# How to complete this task
From the records that follow, copy every line in which "search" appears.

(Collected data)
┌──

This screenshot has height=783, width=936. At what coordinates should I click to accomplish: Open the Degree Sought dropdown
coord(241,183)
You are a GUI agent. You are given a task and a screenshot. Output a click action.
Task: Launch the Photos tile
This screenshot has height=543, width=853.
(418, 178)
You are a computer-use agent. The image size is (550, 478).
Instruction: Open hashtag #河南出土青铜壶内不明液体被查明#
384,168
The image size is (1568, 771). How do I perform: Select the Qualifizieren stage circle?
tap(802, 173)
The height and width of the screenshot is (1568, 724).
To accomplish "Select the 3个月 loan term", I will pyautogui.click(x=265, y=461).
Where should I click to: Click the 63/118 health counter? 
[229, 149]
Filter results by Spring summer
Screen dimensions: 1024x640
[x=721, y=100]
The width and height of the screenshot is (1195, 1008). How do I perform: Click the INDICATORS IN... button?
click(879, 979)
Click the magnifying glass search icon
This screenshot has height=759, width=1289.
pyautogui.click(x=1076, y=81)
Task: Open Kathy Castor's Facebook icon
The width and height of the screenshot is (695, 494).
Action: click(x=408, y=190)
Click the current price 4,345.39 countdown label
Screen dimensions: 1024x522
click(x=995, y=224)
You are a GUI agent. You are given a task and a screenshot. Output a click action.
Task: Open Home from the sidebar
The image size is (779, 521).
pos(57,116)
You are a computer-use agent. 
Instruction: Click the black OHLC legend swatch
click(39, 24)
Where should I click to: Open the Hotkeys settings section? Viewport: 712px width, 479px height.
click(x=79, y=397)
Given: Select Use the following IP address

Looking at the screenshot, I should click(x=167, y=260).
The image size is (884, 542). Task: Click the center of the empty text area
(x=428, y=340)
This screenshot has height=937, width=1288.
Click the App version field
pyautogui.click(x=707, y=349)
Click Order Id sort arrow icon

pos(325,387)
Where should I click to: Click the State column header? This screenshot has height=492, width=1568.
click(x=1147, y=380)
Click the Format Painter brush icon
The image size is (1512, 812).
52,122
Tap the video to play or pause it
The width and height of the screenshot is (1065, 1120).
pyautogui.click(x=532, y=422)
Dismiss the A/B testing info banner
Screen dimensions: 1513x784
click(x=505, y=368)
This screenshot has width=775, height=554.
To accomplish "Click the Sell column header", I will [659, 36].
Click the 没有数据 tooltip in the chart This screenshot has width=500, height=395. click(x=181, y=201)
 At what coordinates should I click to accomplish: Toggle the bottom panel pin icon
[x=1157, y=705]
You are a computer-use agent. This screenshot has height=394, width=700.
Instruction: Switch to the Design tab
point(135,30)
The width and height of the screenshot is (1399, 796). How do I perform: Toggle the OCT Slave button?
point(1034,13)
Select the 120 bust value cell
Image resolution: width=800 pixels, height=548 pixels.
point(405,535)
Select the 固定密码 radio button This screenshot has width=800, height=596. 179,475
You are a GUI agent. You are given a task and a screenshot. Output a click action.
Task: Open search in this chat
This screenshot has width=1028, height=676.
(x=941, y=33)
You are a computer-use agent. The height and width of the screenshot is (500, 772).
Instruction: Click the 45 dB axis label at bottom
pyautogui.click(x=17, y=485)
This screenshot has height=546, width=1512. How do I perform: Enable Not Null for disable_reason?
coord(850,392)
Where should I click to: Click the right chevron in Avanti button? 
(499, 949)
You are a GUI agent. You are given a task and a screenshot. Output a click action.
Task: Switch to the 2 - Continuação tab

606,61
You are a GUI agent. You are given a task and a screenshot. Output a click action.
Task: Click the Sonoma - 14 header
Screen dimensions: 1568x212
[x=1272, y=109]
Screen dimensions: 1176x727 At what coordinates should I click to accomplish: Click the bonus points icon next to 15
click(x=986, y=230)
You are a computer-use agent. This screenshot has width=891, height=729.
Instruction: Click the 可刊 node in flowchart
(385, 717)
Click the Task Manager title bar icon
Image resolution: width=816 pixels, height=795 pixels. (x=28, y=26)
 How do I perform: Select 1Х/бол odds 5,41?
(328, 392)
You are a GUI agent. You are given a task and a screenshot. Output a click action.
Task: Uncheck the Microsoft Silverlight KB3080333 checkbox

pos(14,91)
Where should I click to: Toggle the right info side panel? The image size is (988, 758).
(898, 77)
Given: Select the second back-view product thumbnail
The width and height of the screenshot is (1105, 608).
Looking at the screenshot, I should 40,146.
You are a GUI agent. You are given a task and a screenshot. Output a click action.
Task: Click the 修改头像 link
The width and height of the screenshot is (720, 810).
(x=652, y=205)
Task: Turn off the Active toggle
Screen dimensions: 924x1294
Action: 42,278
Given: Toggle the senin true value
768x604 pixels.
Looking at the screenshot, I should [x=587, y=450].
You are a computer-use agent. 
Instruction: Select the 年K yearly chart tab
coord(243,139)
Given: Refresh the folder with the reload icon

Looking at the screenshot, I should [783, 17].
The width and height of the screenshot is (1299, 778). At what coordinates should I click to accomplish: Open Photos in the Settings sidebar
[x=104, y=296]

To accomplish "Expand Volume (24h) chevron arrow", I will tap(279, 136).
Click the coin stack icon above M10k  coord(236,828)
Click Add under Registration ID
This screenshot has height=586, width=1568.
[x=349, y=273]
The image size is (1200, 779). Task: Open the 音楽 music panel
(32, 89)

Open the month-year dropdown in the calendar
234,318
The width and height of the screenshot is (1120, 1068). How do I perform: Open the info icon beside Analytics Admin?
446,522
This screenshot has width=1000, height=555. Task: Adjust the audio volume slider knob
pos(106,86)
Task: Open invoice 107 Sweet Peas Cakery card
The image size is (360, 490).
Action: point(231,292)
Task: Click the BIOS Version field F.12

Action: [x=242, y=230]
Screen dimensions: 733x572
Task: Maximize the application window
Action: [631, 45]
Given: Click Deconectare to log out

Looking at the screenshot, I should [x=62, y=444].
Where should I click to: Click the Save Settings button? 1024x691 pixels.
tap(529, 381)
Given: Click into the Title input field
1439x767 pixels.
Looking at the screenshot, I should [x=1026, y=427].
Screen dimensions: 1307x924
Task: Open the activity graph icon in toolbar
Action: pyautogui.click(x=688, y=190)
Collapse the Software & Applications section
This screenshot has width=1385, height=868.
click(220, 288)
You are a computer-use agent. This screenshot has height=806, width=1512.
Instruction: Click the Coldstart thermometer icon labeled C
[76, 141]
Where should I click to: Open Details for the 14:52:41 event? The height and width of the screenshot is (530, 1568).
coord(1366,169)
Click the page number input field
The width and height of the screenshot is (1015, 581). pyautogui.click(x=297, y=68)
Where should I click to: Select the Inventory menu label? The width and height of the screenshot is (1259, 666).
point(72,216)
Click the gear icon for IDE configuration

└──

# Task response
Click the magnifying glass search icon
Task: Open search in this chat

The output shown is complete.